*Assigned task:*
In the records below, find the line containing "Where should I click to: Select"; restate it and every later line word for word, through the last.

┌────────

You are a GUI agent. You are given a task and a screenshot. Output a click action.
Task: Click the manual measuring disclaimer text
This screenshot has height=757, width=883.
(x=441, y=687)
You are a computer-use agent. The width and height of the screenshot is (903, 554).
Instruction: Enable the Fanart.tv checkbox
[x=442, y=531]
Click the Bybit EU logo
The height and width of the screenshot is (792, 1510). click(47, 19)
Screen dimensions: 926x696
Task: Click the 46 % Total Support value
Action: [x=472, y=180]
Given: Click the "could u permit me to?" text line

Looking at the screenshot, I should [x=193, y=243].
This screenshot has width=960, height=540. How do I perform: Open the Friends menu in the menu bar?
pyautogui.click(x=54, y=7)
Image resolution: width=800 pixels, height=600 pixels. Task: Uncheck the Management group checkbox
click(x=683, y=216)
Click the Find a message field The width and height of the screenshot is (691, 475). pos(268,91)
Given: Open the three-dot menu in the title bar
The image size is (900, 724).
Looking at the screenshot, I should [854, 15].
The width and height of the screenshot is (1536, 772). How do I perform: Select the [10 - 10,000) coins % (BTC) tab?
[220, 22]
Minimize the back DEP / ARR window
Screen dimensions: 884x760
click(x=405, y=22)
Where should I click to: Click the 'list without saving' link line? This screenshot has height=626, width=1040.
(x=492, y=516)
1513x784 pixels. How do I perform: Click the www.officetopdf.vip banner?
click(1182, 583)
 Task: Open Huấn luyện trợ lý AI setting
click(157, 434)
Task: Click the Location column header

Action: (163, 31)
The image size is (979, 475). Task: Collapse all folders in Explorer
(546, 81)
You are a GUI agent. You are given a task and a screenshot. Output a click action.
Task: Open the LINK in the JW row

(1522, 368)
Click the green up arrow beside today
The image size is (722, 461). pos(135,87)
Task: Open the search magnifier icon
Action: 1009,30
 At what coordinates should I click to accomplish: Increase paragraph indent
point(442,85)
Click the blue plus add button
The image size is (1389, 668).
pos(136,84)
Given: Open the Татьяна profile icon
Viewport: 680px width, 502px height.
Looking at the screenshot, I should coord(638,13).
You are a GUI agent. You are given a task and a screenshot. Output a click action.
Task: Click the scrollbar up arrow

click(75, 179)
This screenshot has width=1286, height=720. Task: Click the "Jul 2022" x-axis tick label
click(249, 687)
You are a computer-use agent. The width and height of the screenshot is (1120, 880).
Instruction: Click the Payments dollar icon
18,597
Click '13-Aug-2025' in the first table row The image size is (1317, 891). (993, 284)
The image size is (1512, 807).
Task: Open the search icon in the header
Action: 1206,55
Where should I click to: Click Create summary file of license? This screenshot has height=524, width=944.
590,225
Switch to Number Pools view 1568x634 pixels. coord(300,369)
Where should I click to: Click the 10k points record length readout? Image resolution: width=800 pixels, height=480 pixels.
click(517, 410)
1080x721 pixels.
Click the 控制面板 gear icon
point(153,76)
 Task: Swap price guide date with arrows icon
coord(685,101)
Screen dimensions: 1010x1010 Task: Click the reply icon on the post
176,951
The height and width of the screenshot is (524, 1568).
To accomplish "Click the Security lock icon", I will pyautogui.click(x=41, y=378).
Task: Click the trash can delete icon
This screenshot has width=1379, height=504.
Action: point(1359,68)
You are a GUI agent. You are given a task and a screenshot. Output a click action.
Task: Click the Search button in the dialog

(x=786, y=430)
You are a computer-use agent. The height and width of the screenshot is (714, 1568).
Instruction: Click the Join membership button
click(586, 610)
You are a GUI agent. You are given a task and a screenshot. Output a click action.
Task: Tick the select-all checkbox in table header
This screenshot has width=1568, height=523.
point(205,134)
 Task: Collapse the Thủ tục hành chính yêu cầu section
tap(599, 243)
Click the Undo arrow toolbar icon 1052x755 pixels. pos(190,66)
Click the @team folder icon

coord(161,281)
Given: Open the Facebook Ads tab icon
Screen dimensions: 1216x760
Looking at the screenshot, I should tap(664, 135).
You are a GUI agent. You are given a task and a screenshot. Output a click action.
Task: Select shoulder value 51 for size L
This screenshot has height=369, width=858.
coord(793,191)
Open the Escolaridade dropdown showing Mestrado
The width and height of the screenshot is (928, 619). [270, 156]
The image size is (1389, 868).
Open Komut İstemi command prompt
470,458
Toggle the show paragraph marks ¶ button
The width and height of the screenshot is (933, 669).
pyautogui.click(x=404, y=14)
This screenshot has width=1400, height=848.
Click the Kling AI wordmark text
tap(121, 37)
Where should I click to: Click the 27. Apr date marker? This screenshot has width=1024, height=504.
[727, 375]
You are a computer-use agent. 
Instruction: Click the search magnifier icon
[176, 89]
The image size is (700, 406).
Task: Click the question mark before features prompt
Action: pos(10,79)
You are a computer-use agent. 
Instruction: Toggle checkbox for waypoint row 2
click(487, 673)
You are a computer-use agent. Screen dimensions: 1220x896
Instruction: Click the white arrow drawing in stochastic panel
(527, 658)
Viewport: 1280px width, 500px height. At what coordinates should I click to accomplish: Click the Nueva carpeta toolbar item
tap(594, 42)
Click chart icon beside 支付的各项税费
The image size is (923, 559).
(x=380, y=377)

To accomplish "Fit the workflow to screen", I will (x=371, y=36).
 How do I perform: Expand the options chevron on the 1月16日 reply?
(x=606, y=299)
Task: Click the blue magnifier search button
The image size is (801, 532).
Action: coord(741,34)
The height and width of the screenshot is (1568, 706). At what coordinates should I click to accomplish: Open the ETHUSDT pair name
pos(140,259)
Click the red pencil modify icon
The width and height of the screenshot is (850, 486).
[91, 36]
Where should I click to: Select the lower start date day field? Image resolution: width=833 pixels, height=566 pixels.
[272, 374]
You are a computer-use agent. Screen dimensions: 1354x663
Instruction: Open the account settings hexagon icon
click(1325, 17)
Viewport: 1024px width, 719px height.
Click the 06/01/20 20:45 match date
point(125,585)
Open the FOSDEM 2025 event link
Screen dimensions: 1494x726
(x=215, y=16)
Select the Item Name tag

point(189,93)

└────────

*Output below:*
Where should I click to: Select the lower start date day field? Image resolution: width=833 pixels, height=566 pixels.
[272, 374]
You are a computer-use agent. Screen dimensions: 1354x663
Instruction: Open the account settings hexagon icon
click(1325, 17)
Viewport: 1024px width, 719px height.
Click the 06/01/20 20:45 match date
point(125,585)
Open the FOSDEM 2025 event link
Screen dimensions: 1494x726
(x=215, y=16)
Select the Item Name tag

point(189,93)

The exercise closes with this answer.